U.S.-based Bitcoin exchange-traded funds (ETFs) broke records on March 5, with trading volumes hitting $10 billion, surpassing the previous high of $7.7 billion set just a week prior. This surge in trading activity coincided with Bitcoin reaching a new all-time high, only to drop by around 12% in the following five hours.
Bloomberg ETF analyst Eric Balchunas described the trading volumes as "bananas numbers for ETFs under [two months] old," highlighting the rapid growth and interest in these investment vehicles. Alessandro Ottaviani, a Bitcoin analyst, reported a slightly lower trading volume of $9.58 billion for the funds, still significantly surpassing the previous record.
Despite the high trading volumes, several spot Bitcoin ETFs, including IBIT and FBTC, experienced an 8.6% decline on March 5, with other similar ETFs also recording substantial price drops. In response to the market volatility, pseudonymous analyst Bit Paine humorously remarked that such price swings were a "monthly ritual during bull markets" to eliminate "leveraged degenerates." Balchunas added that unlike traditional markets, where trading may be halted or bailouts provided, the cryptocurrency market operates with fewer restrictions, relying more on market mechanisms to manage volatility.
Tether Introduces Tool for Transferring USDT Across Blockchains
Tether, a leading stablecoin issuer, has introduced a new tool to enable the migration of its USDT stablecoin between different blockchains. This development comes as USDT achieves a significant milestone, with its market capitalization surpassing $100 billion. The blockchain recovery plan, announced on March 4, aims to ensure uninterrupted access to USDT in the event of disruptions on any of the blockchains used for USDT transactions.

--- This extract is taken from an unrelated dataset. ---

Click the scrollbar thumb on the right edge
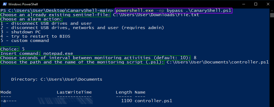Image resolution: width=274 pixels, height=107 pixels. click(272, 15)
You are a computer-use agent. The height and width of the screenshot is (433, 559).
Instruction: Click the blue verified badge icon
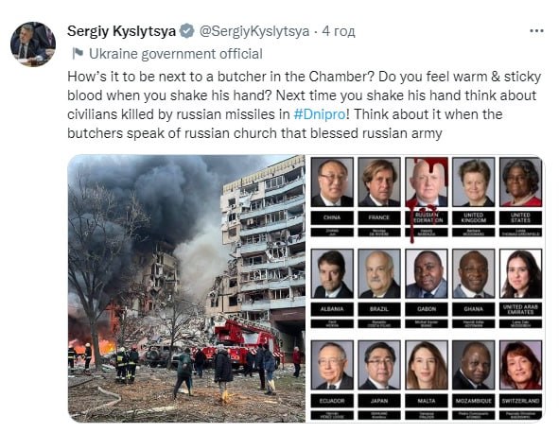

Despite its reliance on blockchains like Tron and Ethereum, Tether emphasizes that USDT exists independently of blockchains, with blockchains serving only as a means of transport. To mitigate the risk of a blockchain becoming unresponsive, unreliable, or unusable, Tether has launched an official recovery tool. This tool allows users to migrate USDT between blockchains by verifying ownership of their addresses on an unresponsive blockchain and specifying a recipient address on another supported blockchain, with Tether facilitating the transfer of USDT between them.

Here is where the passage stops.